Mittwoch, 22. April 2015

Köln – Die Boehringer Ingelheim GmbH, das nach Bayer zweitgrößte deutsche Pharmaunternehmen, hat 2014 zum zweiten Mal in Folge einen Umsatzrückgang hinnehmen müssen, sieht sich aber durch eine Anzahl von Neuentwicklungen in einer guten Position, um künftig wieder zu wachsen. „Die Umsatzentwicklung stellt uns nicht zufrieden“, sagte Andreas Barner, Vorsitzender der Unternehmensleitung, nach Agenturberichten auf der Bilanzpressekonferenz in Ingelheim.

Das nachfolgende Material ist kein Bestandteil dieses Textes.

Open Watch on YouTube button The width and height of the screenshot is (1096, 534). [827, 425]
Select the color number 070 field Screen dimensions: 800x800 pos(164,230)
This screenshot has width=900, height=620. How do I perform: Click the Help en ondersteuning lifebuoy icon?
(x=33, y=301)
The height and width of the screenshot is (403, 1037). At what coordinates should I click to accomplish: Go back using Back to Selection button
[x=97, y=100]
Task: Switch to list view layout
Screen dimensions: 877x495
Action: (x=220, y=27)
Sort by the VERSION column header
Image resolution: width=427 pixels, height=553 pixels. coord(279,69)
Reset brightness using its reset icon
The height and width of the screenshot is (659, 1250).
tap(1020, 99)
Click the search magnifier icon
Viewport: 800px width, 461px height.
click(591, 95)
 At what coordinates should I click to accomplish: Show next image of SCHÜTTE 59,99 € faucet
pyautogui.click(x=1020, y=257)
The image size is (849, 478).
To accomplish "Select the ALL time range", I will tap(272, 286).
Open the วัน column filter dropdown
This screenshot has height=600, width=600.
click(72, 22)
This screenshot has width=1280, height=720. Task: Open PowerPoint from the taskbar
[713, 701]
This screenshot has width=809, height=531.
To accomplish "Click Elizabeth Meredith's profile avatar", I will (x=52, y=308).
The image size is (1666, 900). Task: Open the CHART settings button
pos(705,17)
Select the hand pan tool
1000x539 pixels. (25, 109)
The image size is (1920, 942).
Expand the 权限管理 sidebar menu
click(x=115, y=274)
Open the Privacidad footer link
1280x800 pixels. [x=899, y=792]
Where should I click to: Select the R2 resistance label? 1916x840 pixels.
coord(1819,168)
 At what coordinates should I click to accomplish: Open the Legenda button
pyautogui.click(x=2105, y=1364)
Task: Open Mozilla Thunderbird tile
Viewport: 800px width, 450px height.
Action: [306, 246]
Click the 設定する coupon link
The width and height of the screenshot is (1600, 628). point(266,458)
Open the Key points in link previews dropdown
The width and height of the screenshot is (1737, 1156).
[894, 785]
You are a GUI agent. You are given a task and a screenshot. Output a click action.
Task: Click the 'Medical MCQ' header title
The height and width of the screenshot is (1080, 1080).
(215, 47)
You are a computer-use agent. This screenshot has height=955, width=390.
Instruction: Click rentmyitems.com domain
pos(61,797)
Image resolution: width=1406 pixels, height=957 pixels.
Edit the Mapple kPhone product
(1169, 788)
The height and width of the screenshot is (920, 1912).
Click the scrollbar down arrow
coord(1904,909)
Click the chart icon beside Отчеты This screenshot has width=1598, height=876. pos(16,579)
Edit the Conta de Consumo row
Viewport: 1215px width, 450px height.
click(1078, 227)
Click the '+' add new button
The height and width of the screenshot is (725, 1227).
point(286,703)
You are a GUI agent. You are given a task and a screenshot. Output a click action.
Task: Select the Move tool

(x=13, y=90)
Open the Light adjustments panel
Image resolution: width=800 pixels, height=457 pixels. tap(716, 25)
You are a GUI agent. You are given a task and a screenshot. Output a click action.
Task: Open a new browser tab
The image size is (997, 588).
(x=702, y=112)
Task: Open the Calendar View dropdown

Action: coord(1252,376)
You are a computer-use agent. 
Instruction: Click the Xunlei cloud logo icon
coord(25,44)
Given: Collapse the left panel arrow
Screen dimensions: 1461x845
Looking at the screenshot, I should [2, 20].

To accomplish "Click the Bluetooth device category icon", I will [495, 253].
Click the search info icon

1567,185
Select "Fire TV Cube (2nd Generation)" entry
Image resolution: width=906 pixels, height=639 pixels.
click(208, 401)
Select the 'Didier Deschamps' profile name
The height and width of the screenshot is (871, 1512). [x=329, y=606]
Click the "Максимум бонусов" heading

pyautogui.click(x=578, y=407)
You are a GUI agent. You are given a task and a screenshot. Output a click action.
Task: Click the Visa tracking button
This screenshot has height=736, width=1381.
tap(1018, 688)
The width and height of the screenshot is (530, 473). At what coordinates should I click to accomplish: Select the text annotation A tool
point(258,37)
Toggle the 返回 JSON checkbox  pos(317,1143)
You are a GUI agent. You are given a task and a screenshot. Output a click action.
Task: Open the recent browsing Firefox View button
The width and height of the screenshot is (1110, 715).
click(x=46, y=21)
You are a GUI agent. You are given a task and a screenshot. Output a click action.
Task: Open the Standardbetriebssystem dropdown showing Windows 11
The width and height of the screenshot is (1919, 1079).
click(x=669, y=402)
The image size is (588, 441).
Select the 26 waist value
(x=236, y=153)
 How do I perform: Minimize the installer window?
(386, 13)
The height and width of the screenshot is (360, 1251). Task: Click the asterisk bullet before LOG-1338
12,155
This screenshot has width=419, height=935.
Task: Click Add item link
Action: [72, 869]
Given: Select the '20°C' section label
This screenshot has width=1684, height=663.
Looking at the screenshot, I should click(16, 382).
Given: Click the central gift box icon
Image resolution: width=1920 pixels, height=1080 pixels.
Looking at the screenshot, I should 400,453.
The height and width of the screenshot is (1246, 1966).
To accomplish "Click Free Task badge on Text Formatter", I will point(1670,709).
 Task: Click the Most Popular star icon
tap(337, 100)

Der Konzern hatte 2014 mit 13,3 Milliarden Euro fünf Prozent weniger umgesetzt als im Vorjahr. Das lag an ausgelaufenen Patenten und an niedrigeren Preisen aufgrund staatlicher Regulierung im größten Einzelmarkt USA. 93 Prozent des Umsatzes werden im Ausland erzielt. Auch auf dem Heimatmarkt ging der Umsatz zurück. Der Gemeinsame Bundes­aus­schuss hatte den Präparaten zur Behandlung von Typ-2-Diabetes Trajenta (Wirkstoff: Linagliptin) und Jardiance (Empagliflozin) keinen Zusatznutzen bescheinigt, was Barner scharf kritisierte: „Allein in Deutschland will man den Zusatznutzen dieser Medikamente nicht anerkennen und koppelt Patienten vom Fortschritt ab“. Boehringer hatte die Arzneimittel deshalb in Deutschland erst gar nicht auf den Markt gebracht.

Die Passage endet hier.